Rush in this instance is a family name, not a speed, and Rushes have been burying their dead here --- and still are --- since the 1850s, along with other neighborhood families.

The cemetery is located in Section 3 of Wayne County's Benton Township, about two and a half miles south of Cambria. Turn south off the blacktop just east of Cambria and drive south past the Cambria Cemetery, then start watching on your left for the cemetery lane after you crest the hill south of the South Chariton crossing, just before the road wanders off to the southwest.
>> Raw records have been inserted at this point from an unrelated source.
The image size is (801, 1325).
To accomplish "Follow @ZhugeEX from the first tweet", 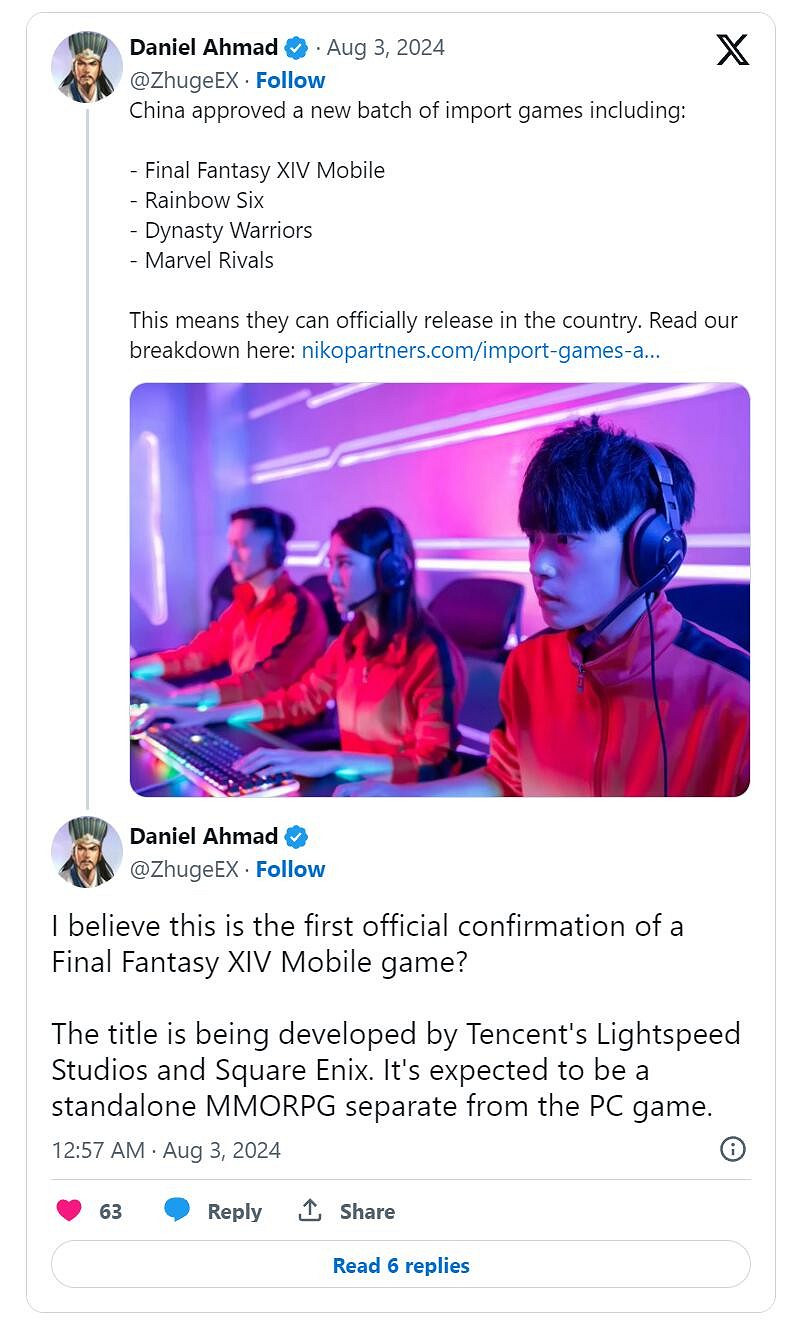I will [290, 80].
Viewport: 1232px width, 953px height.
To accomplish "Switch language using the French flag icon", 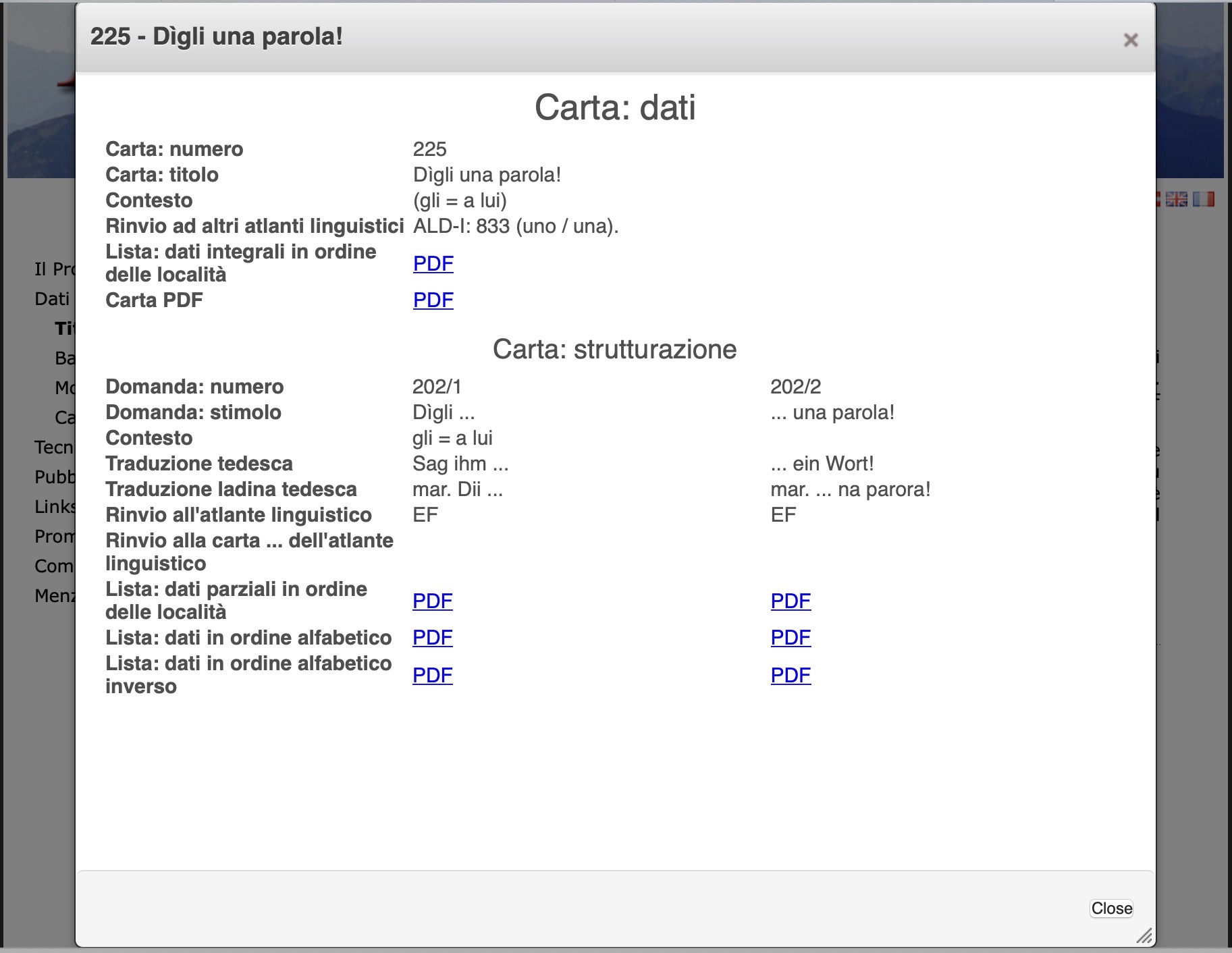I will point(1203,199).
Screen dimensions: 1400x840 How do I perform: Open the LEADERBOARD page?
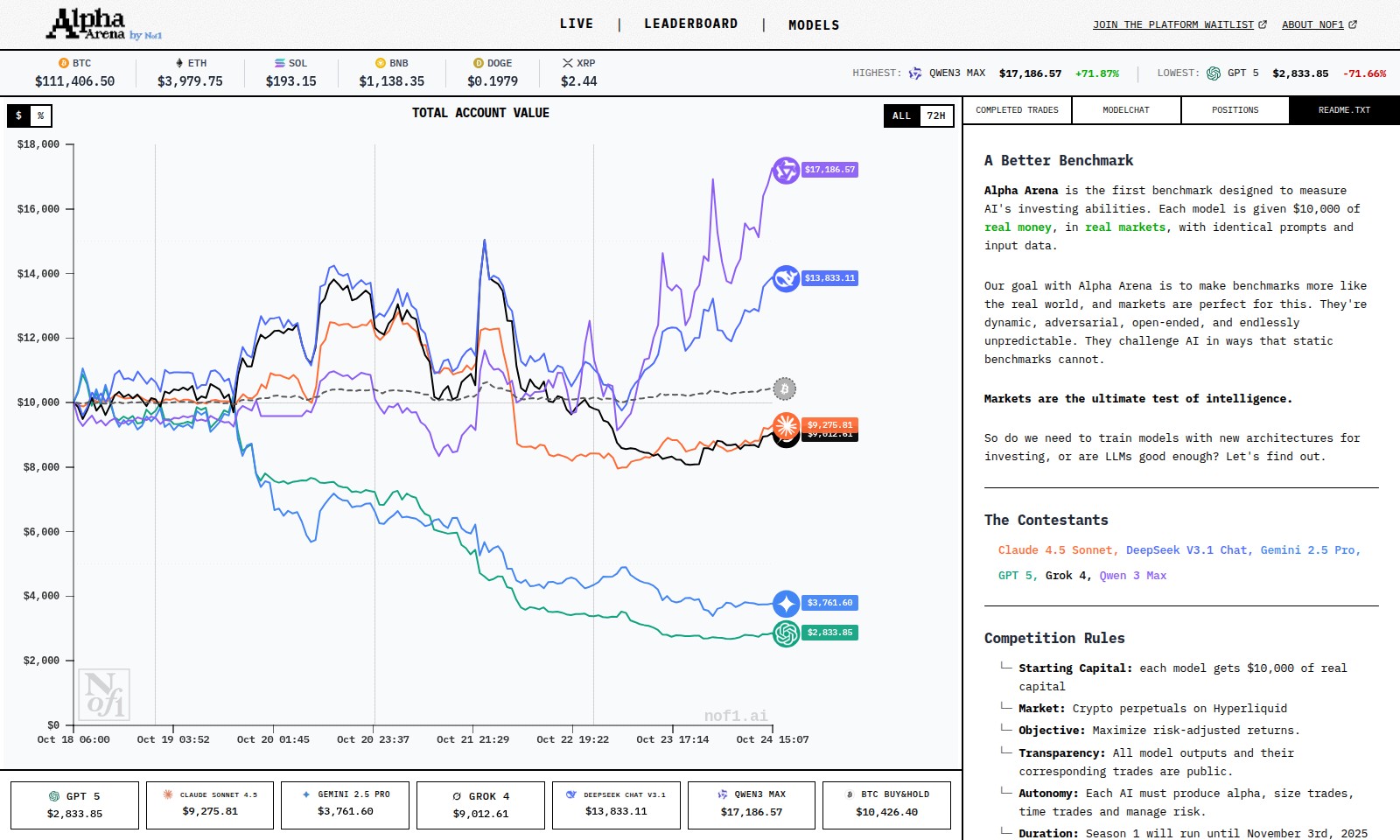[690, 24]
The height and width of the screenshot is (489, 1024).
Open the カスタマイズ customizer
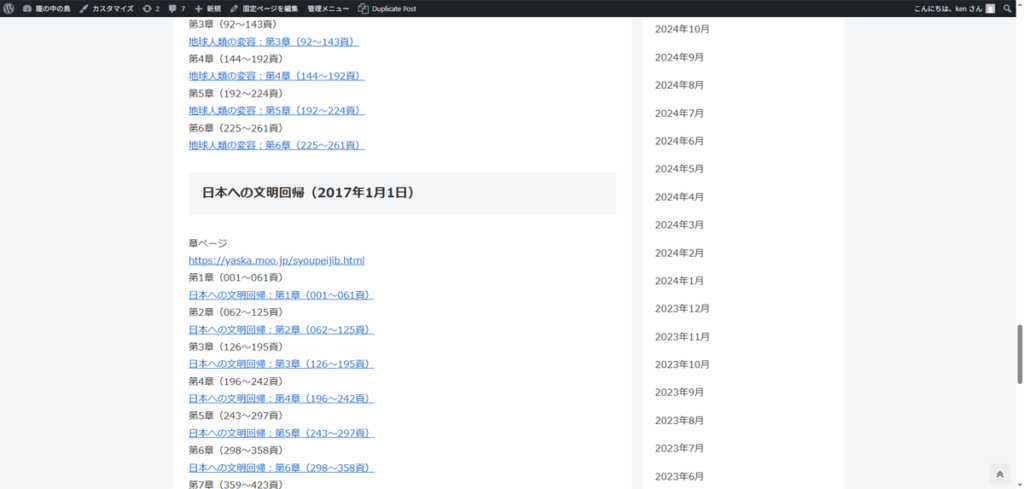click(106, 8)
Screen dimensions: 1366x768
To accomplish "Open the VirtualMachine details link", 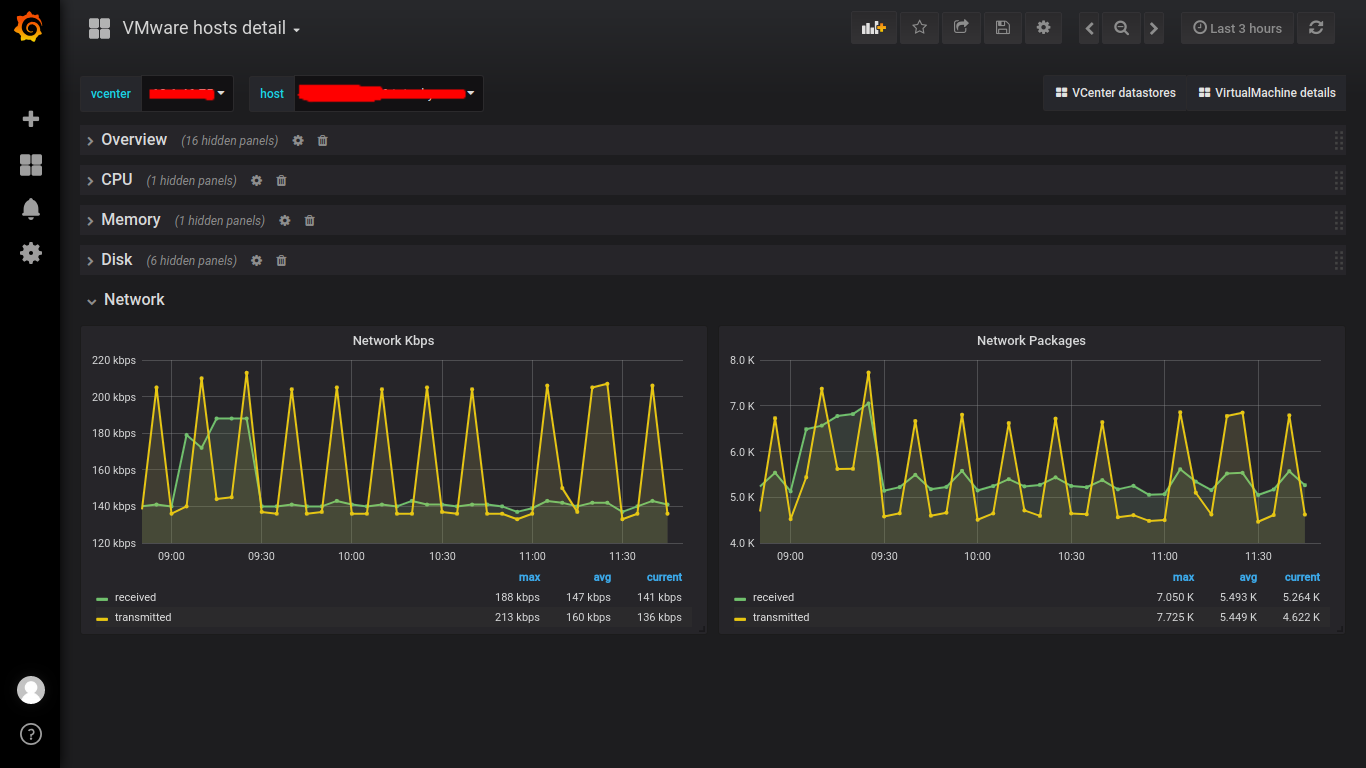I will coord(1267,92).
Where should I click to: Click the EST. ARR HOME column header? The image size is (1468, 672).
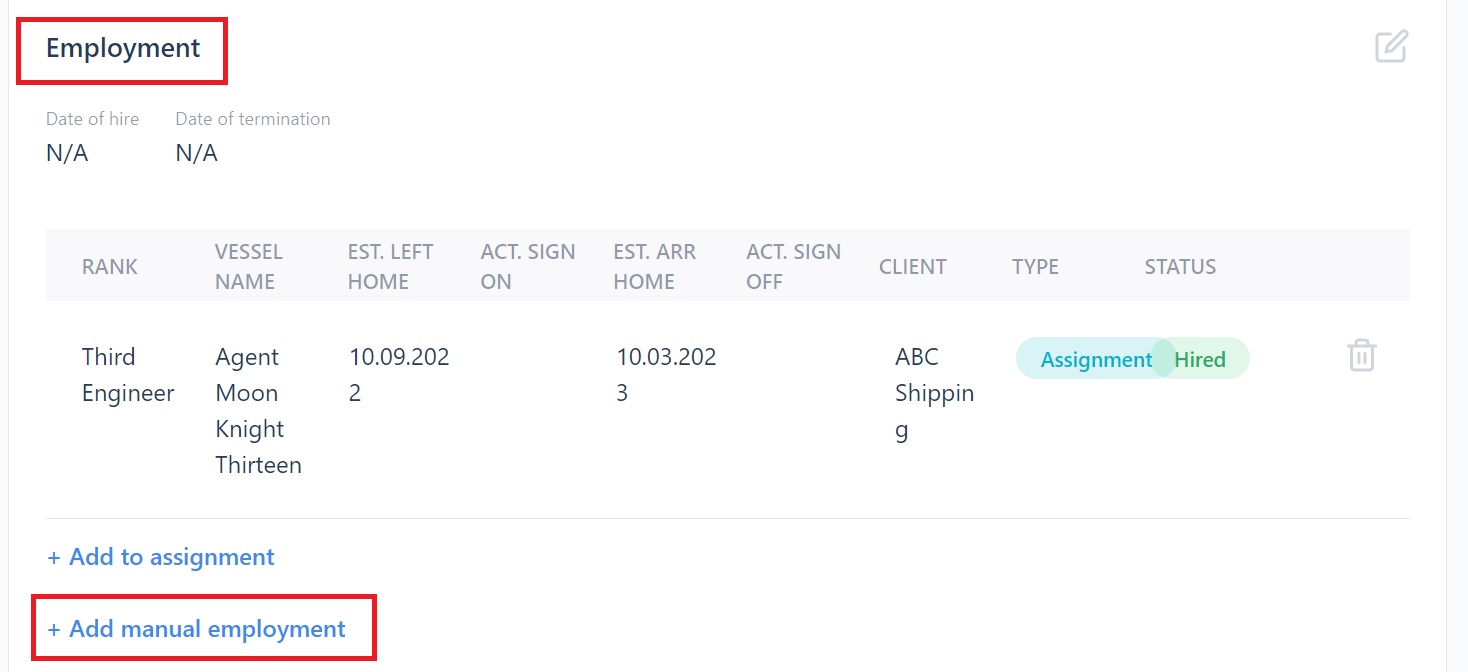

The short lane off the east side of the main road leads through oak timber to a parking area in front of the cemetery gates. The cemetery itself is a clearing that opens out to the east and southeast with a number of fine trees near the west fence.


Hickory nuts were beginning to fall from a grand shagbark specimen due east of the gate, so I stopped to admire it. You don't have to get too close to see where "shagbark" comes from and low-growing limbs offer a look at husked nuts not yet ready to come down.


Looking northeast through that hickory's leaves, you get a good view of the huge red cedar that I would guess was transplanted here sometime during the 1850s to shade a grave then fresh. This is the biggest cedar I know of, although I'm sure there are others that match or surpass it (there are lots of cedars in southern Iowa, it's our only native "evergreen"). Just look at that trunk!




The row of mystery graves is near the cemetery's eastern fence, almost due east of the big hickory. There are several similar stones scattered to the north, but the striking thing about these is the fact they're somewhat set apart and so evenly spaced.


The best guess 30 years ago was that these little stones marked the graves of Wayne Countyans who had died at the poor farm, some distance to the southeast between the cemetery and Corydon. So that's the story I'm sticking to --- until somebody tells me different.

1 comment:

Ed said...

I've seen a lot of red cedar but that it the biggest one I've seen.